Word for word, transcribe every line from the one holding "Click the Kali" through the end of the records, but not the pictures.

* **Records for the task**:
· · · · ·

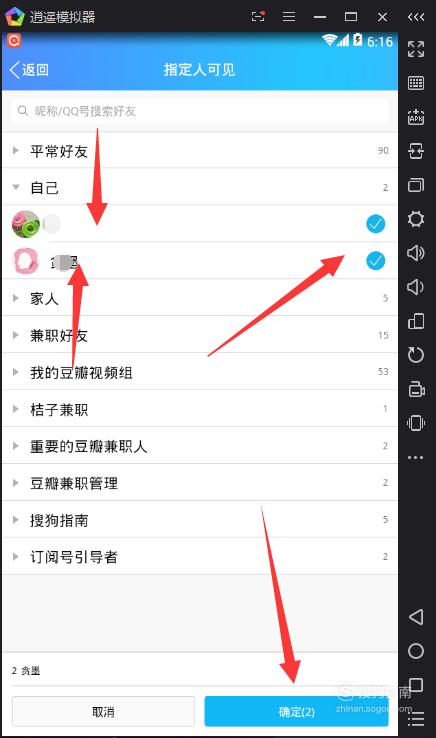Uncheck the first contact under 自己
This screenshot has width=436, height=738.
coord(375,224)
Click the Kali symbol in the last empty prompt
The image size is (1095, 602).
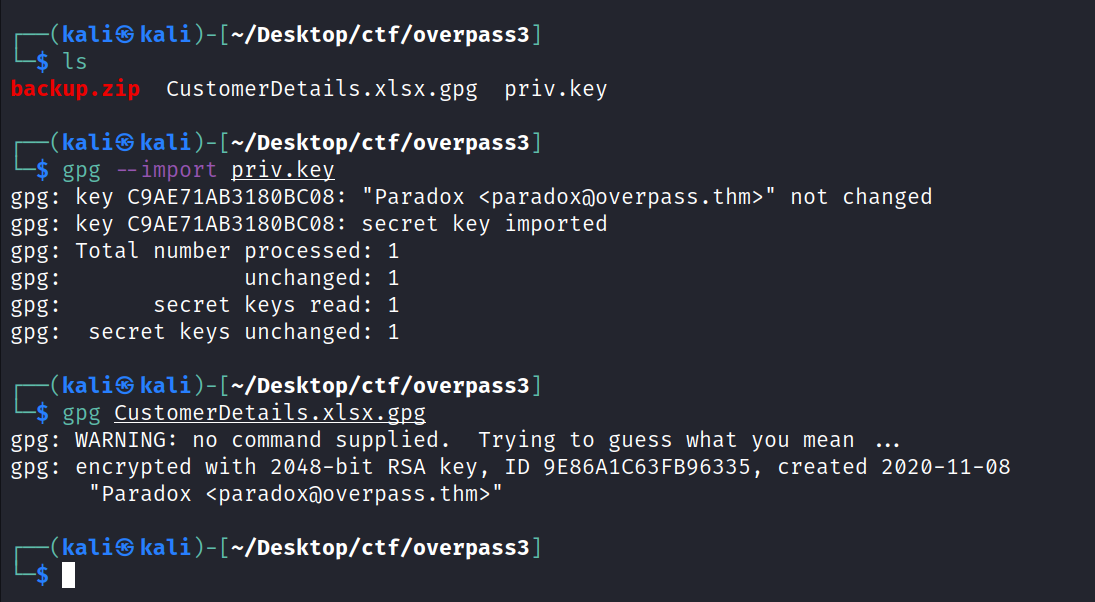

· · · · ·

* **Solved exercise**:
Click the Kali symbol in the last empty prompt
The image size is (1095, 602).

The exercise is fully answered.